Le 22 mars, les Slovènes se sont rendus aux urnes pour la 10e fois depuis l’indépendance afin d’élire les 90 membres de l’Assemblée nationale. À l’issue d’un scrutin mobilisateur (taux de participation de plus de 69 %), 7 formations politiques ont obtenu les 4 % nécessaires pour siéger au Parlement (à côté des deux représentants des minorités nationales). Le Mouvement pour la paix, parti du Premier ministre Robert Golob, est arrivé en tête (28,6 %), obtenant ainsi 29 députés. Si le chef du gouvernement a revendiqué la victoire, sa formation détenait jusque-là 41 sièges ; désormais, elle n’a plus l’ascendant seule sur l’assemblée.
L’élection a bien rabattu les cartes. Le Mouvement pour la paix, des libéraux, est talonné par le Parti démocrate (nationaliste pro-Trump) de l’ex-Premier ministre Janez Janša qui, avec près de 28 % des voix, remporte 28 sièges.
Avec près de 9,3 % des votes, l’union Nouvelle Slovénie - Parti populaire - Fokus (droite) a obtenu 9 représentants.
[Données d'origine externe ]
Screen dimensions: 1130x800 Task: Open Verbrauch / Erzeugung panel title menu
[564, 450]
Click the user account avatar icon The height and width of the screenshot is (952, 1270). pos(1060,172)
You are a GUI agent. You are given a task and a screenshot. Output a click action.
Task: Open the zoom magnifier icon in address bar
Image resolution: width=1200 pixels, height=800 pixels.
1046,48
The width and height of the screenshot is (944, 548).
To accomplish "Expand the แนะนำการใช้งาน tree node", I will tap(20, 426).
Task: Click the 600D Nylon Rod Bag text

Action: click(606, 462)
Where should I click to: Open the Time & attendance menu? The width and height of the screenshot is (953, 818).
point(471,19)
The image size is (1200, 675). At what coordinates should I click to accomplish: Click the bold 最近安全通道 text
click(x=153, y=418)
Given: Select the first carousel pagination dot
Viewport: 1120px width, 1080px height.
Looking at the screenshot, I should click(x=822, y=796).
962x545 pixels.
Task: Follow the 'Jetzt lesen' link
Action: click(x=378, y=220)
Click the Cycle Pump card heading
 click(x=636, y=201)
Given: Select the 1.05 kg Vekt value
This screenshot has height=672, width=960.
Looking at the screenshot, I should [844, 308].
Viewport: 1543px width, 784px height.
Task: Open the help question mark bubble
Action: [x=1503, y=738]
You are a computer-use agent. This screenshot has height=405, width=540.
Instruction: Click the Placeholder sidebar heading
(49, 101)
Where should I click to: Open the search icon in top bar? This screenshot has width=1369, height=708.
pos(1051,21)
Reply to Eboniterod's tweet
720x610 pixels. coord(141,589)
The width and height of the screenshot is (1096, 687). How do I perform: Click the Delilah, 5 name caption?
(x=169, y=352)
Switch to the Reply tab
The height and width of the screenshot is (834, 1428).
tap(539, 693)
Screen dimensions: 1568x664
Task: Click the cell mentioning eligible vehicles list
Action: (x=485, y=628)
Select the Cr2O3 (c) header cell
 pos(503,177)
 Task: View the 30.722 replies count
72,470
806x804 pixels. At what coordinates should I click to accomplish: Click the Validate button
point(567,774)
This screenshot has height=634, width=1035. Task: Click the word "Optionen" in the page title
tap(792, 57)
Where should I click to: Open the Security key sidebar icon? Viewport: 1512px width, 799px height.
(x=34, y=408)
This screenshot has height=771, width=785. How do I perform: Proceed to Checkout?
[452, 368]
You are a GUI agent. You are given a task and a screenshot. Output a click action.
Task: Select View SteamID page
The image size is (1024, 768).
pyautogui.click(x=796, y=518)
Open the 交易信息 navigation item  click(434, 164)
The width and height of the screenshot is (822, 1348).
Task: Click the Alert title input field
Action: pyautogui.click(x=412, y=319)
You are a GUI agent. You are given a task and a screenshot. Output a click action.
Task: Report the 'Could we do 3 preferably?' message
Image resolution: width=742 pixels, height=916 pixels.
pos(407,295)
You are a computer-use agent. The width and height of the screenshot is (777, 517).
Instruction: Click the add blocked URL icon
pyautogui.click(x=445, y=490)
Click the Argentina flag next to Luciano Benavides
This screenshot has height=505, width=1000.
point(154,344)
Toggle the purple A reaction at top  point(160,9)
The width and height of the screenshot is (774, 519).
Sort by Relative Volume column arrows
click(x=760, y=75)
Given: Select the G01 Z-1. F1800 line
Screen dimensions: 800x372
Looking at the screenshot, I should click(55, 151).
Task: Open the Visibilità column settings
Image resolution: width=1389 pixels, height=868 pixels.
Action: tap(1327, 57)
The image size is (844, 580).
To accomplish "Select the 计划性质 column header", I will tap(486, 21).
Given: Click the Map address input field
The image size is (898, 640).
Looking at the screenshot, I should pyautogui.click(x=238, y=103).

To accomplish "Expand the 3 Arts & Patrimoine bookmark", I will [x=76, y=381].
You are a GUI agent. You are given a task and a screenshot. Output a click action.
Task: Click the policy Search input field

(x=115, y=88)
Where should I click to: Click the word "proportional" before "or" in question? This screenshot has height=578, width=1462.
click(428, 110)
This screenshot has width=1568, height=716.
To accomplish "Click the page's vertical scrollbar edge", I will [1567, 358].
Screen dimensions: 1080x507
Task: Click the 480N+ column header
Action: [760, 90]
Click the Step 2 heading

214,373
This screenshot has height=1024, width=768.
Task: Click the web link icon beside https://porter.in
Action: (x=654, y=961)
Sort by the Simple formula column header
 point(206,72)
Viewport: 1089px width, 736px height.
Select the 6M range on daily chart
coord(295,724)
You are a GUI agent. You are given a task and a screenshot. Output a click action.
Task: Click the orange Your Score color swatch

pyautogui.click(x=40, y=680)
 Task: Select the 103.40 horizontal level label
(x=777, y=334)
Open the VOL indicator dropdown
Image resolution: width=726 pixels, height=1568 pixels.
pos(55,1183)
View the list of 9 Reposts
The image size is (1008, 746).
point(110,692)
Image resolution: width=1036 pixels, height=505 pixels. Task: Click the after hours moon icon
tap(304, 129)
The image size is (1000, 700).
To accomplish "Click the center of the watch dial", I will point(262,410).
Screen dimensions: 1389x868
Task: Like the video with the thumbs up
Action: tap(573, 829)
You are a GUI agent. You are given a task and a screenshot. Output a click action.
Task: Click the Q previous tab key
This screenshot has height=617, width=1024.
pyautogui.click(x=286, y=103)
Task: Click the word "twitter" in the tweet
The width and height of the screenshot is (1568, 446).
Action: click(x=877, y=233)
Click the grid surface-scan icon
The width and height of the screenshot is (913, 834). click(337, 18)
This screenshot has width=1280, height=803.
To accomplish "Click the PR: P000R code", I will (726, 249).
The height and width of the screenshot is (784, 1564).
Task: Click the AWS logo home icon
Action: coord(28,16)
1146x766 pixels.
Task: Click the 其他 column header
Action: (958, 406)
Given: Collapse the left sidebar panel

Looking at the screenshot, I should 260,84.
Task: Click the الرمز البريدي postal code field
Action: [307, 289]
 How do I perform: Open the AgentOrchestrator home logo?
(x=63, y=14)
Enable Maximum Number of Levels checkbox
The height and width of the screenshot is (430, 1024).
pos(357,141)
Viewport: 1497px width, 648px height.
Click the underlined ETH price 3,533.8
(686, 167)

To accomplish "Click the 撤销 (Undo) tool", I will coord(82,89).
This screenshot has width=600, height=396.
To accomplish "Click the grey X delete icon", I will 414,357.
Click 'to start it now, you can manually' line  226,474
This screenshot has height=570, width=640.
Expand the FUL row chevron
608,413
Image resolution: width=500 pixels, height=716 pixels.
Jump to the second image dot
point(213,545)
Les autres formations qui siégeront sont les sociaux-démocrates et les Démocrates d’Anže Logar (ancien ministre des Affaires étrangères), chacun ayant fait élire 6 députés, suivis par l’union éco-socialiste La Gauche – Vesna et le parti RESNICA, qui remportent chacun 5 sièges.
Le Parti démocrate slovène a déclaré que le scrutin était entaché d’irrégularités concernant le vote par correspondance. Ces allégations ont aussitôt été démenties par les autorités. Dans ce contexte, former un gouvernement ou une alliance stable s’avérera difficile. Ainsi, la Slovénie risque de se retrouver confrontée prochainement à une instabilité parlementaire. Le 25 mars, A. Logar et Zoran Stevanović, dirigeant du parti anti-système Vérité, se sont rencontrés autour d’un café pour discuter de la large coalition que cherche désormais à former le Premier ministre Robert Golob. Sollicité par les médias sur cette rencontre, Z. Stevanović a minimisé l'importance de ces échanges et le rôle potentiel d'arbitres des deux formations au sein de la nouvelle assemblée.
Le même jour, les Slovènes ont également participé à un référendum sur la loi autorisant l'aide médicale à mourir. Les votants ont majoritairement rejeté le texte (les résultats ont également été contestés mais sans suite, les irrégularités n’ayant pas été jugées significatives par la Cour suprême).
Sources : Slovenia Times, AP News, STA.